| Direction |
Reproduce the lines below word for word, starting with the line containing "Where should I click to: Select" and ending with the last line.

| Exercise inputs |
>>>

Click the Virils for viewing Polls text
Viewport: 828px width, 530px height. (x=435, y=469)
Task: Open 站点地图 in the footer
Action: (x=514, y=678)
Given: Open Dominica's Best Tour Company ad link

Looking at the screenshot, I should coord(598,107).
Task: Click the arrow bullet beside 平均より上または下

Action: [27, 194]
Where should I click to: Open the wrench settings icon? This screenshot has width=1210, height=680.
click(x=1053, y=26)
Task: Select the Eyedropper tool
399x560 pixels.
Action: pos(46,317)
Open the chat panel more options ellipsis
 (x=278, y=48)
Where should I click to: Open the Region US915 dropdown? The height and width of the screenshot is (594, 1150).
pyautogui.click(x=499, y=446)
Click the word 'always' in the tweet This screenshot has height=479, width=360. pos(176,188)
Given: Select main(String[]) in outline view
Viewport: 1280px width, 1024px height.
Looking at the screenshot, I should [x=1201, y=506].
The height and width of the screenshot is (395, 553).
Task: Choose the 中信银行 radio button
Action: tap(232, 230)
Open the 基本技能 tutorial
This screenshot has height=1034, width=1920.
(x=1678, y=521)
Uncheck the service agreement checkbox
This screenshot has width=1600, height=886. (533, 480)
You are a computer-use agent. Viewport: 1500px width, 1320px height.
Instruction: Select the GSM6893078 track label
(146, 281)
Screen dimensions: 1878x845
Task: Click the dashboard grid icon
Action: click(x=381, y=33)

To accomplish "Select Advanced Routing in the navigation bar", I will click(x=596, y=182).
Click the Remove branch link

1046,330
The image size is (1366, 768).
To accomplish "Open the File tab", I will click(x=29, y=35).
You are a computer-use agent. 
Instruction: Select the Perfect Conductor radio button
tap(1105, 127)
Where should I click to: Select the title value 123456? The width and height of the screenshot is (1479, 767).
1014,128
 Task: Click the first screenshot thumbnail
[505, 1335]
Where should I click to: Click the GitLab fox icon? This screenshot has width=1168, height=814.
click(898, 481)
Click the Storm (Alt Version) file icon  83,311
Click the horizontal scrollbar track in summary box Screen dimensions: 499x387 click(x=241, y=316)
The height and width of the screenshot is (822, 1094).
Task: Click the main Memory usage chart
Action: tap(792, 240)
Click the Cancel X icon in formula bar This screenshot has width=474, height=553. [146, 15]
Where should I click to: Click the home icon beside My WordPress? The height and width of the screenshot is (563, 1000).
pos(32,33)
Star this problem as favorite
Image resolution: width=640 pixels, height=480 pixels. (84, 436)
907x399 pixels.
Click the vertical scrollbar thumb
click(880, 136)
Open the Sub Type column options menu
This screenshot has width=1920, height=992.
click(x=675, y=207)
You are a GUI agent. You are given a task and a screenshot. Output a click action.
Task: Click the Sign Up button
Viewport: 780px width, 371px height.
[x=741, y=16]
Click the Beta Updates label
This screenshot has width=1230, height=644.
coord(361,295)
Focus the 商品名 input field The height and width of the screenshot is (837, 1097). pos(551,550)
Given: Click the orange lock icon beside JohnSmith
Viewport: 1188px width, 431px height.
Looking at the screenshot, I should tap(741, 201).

<<<

| Output for this exercise |
Where should I click to: Select the title value 123456? The width and height of the screenshot is (1479, 767).
1014,128
 Task: Click the first screenshot thumbnail
[505, 1335]
Where should I click to: Click the GitLab fox icon? This screenshot has width=1168, height=814.
click(898, 481)
Click the Storm (Alt Version) file icon  83,311
Click the horizontal scrollbar track in summary box Screen dimensions: 499x387 click(x=241, y=316)
The height and width of the screenshot is (822, 1094).
Task: Click the main Memory usage chart
Action: tap(792, 240)
Click the Cancel X icon in formula bar This screenshot has width=474, height=553. [146, 15]
Where should I click to: Click the home icon beside My WordPress? The height and width of the screenshot is (563, 1000).
pos(32,33)
Star this problem as favorite
Image resolution: width=640 pixels, height=480 pixels. (84, 436)
907x399 pixels.
Click the vertical scrollbar thumb
click(880, 136)
Open the Sub Type column options menu
This screenshot has width=1920, height=992.
click(x=675, y=207)
You are a GUI agent. You are given a task and a screenshot. Output a click action.
Task: Click the Sign Up button
Viewport: 780px width, 371px height.
[x=741, y=16]
Click the Beta Updates label
This screenshot has width=1230, height=644.
coord(361,295)
Focus the 商品名 input field The height and width of the screenshot is (837, 1097). pos(551,550)
Given: Click the orange lock icon beside JohnSmith
Viewport: 1188px width, 431px height.
Looking at the screenshot, I should tap(741, 201).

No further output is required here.